Während die Lungenpest unbehandelt praktisch immer tödlich verläuft, gibt es bei der Beulenpest eine 50-prozentige Heilungschance. Erste Anzeichen sind geschwollene Beulen in der Nähe der Flohstiche. Dabei wird das Bakterium unter anderem auch durch den Kontakt mit erregerhaltigem Material auf andere Menschen übertragen. Aus der Beulenpest kann sich dann eine höchst infektiöse Lungenpest entwickeln. Der Erreger breitet sich entweder über die Blutbahn zur Lunge aus oder wird durch Tröpfcheninfektion übertragen. Grundsätzlich sind alle Sekrete Erkrankter wie Eiter, Blut oder Schleim hoch infektiös. Die Inkubationszeit beträgt bei der Beulenpest zwei bis sechs Tage, während die Lungenpest nach ein bis zwei Tagen ausbrechen kann.

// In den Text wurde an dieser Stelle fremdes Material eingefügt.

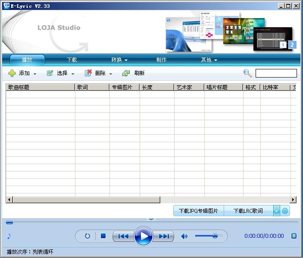
Task: Open download settings gear icon
Action: pos(285,211)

Die Krankheit geht mit hohem Fieber und Schüttelfrost einher, außerdem zeigen sich neben einem schweren Krankheitsgefühl extreme Symptome wie starker Husten, blutiger Auswurf, Atemnot und schmerzhafte Lymphknotenschwellungen. Bereits der Verdachtsfall begründet den sofortigen Beginn einer Therapie. Nachgewiesen wird die Krankheit durch die Diagnose des Erregers in den Körperflüssigkeiten der Patienten, mittlerweile ist ein Schnelltest, mit dem sich Antikörper nachweisen lassen können, etabliert.

Anfang des 18. Jahrhunderts verschwand die Pest aus Westeuropa, wobei die Gründe dieses Phänomens immer noch Rätsel aufgeben. Waren die Städte sauberer geworden, wurden die Ratten resistenter gegenüber der Pest, gab es klimatische Veränderungen oder wurde die Hausratte durch die Wanderratte Rattus norwegicus verdrängt? Ganz verschwunden ist die Krankheit weltweit nie. Es gibt heute zwar einen Lebendimpfstoff, der 1934 eingeführt wurde, und ebenfalls sehr spezifische Antibiotika, doch kommt die Pest weiterhin in Ländern Afrikas, Asiens und auch auf dem amerikanischen Kontinent vor. Mit Hilfe der PCR versuchen heutzutage Paläogenetiker und Evolutionsbiologen, an Pestskeletten den Übeltätern von einst auf die Spur zu kommen.

Literatur

1.    Infektionskrankheiten, Virchow’s Handbuch der speziellen Pathologie und Therapie Erlangen 1857.

2.    Daniel Defoe: Die Pest zu London, 1722.

3.    Albert Camus: Die Pest, 1947.

4.    Klaus Bergdolt: Die Pest, 2011.

5.    Die Pest, GEO Epoche Nr. 75/2015.